TASK DESCRIPTION
Within the material below, find each line bearing the word "last" and present it.

════════

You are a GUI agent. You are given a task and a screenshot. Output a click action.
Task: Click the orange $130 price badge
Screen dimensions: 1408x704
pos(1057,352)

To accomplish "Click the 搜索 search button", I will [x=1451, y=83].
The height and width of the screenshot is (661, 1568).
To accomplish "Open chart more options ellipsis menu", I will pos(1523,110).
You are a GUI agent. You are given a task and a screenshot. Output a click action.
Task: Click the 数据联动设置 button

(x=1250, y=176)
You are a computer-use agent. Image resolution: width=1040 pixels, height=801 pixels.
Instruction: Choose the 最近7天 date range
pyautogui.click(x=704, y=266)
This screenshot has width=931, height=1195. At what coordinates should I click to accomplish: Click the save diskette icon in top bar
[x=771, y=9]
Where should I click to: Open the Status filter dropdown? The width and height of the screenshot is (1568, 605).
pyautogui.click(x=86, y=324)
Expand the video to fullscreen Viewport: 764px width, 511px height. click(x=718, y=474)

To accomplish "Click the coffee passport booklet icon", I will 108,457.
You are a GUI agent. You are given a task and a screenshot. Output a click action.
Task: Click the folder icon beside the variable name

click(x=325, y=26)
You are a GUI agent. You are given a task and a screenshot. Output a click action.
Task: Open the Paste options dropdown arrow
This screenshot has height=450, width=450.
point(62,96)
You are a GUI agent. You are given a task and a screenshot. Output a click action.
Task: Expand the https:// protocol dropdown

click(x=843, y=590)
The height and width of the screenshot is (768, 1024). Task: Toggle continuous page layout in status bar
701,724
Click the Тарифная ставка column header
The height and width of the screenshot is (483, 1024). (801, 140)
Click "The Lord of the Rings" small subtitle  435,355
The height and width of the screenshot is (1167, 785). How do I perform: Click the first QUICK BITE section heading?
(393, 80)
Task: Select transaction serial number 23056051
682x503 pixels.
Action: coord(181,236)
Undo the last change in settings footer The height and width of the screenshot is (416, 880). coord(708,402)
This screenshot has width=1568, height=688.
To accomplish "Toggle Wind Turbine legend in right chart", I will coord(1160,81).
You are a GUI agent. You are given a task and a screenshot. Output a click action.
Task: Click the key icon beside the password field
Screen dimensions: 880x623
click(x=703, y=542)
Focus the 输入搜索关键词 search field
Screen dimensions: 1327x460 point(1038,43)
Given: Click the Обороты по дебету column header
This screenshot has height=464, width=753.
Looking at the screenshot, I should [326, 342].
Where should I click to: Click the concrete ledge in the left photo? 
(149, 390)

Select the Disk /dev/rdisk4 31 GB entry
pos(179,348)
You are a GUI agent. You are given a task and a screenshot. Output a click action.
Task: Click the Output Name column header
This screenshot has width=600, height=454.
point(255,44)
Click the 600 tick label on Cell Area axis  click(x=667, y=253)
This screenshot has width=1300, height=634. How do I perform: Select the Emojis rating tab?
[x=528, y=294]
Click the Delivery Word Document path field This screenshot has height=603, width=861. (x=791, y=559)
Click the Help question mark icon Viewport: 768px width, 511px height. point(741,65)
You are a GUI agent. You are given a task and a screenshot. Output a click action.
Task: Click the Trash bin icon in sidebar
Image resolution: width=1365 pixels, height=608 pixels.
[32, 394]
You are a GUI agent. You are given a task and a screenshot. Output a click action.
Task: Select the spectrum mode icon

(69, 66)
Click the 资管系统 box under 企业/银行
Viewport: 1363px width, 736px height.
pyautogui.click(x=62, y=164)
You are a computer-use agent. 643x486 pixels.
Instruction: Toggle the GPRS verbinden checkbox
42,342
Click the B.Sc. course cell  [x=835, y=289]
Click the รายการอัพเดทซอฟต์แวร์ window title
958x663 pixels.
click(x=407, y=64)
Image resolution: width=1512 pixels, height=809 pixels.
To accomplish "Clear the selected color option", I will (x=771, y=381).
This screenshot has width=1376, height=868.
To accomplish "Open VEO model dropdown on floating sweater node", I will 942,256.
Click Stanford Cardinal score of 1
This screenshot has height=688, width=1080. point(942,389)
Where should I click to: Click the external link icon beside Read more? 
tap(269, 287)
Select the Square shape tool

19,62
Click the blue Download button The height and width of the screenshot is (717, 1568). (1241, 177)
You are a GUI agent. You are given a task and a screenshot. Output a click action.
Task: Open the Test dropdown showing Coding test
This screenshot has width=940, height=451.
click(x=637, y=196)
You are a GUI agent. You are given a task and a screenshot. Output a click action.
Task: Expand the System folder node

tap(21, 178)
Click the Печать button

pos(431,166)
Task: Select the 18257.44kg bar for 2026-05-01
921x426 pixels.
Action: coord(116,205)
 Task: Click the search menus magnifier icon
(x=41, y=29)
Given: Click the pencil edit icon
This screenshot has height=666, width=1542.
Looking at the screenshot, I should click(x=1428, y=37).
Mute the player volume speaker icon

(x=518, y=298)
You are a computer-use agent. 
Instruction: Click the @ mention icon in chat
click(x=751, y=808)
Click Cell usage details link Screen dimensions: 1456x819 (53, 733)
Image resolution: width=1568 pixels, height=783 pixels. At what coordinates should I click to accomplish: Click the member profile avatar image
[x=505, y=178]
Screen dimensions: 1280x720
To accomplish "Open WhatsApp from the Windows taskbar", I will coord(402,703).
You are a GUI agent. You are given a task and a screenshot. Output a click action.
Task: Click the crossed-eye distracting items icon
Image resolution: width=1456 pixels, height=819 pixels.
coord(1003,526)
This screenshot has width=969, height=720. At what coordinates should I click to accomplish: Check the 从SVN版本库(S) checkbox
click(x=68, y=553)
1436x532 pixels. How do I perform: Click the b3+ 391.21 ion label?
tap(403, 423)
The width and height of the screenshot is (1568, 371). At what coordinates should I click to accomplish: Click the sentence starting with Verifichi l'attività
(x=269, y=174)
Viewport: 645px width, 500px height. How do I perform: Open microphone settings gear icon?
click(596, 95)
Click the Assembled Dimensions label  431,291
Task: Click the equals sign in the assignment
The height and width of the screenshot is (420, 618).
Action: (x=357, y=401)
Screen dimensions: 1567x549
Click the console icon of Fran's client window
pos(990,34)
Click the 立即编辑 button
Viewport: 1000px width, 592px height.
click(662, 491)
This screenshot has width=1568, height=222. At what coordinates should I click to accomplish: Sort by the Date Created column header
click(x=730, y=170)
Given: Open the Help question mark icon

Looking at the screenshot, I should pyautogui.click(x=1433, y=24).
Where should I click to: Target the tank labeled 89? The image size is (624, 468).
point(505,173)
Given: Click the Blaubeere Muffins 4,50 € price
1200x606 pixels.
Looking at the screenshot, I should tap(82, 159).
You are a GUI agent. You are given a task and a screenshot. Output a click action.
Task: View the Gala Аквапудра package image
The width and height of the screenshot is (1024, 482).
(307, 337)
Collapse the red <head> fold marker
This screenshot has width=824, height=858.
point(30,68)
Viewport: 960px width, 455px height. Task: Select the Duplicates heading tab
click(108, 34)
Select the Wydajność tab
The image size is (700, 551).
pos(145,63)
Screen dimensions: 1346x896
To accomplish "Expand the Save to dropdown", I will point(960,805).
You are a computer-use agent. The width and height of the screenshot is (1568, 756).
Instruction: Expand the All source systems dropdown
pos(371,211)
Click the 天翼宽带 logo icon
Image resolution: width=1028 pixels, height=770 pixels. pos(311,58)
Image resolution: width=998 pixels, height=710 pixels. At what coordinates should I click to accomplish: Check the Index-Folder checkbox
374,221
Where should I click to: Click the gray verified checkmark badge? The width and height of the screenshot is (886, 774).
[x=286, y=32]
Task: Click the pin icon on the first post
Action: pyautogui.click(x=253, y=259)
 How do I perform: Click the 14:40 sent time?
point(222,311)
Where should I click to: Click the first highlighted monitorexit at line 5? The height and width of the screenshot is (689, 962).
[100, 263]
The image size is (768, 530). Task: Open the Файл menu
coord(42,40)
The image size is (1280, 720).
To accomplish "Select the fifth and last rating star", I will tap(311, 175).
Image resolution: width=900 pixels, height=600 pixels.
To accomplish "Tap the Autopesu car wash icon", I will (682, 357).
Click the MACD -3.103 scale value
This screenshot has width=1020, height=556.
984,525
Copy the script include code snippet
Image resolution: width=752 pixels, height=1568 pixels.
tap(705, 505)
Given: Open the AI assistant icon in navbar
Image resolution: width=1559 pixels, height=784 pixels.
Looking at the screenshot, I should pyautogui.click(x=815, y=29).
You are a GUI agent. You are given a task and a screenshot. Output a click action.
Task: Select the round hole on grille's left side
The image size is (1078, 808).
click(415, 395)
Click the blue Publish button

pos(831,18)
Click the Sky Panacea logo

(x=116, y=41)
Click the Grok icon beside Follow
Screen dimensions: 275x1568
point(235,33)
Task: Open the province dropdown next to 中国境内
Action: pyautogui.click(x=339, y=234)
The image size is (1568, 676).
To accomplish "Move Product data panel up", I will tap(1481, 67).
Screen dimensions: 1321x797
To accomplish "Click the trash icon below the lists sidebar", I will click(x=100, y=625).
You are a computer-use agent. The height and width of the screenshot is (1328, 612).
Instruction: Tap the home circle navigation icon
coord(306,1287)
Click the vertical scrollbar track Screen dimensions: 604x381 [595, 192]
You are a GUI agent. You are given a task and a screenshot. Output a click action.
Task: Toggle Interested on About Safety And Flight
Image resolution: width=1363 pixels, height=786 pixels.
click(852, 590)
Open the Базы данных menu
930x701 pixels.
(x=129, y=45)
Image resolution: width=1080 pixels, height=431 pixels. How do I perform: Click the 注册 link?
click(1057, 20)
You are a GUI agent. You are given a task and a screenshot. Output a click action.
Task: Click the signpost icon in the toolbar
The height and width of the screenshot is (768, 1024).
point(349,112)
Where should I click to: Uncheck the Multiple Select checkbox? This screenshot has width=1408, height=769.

════════

TASK RESPONSE
Undo the last change in settings footer The height and width of the screenshot is (416, 880). coord(708,402)
To accomplish "Select the fifth and last rating star", I will tap(311, 175).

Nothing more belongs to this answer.